→ **What you will do**: Starting with the line that contains "Communicationpartners.nl (17, 2377)", copy out each line through the end of the entries below, exactly as written, and nothing else.

→ **Material provided**:
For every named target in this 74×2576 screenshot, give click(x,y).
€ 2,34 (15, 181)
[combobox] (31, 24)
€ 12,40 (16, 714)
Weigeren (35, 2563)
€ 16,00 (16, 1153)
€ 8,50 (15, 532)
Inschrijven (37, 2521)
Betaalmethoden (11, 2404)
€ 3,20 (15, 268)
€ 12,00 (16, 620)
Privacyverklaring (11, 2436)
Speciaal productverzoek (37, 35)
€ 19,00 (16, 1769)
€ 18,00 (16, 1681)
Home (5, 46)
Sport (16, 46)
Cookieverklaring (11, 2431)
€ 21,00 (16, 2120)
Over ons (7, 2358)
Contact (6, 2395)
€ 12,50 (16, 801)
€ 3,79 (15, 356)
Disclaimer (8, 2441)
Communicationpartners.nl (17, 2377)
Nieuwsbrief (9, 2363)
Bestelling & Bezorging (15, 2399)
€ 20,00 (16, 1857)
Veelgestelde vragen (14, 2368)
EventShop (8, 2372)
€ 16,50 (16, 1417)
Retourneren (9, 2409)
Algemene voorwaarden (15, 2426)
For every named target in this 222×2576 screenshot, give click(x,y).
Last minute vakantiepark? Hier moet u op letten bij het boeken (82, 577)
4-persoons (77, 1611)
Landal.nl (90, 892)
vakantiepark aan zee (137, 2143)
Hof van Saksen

→ **Written answer**:
Communicationpartners.nl (17, 2377)
Nieuwsbrief (9, 2363)
Bestelling & Bezorging (15, 2399)
€ 20,00 (16, 1857)
Veelgestelde vragen (14, 2368)
EventShop (8, 2372)
€ 16,50 (16, 1417)
Retourneren (9, 2409)
Algemene voorwaarden (15, 2426)
For every named target in this 222×2576 screenshot, give click(x,y).
Last minute vakantiepark? Hier moet u op letten bij het boeken (82, 577)
4-persoons (77, 1611)
Landal.nl (90, 892)
vakantiepark aan zee (137, 2143)
Hof van Saksen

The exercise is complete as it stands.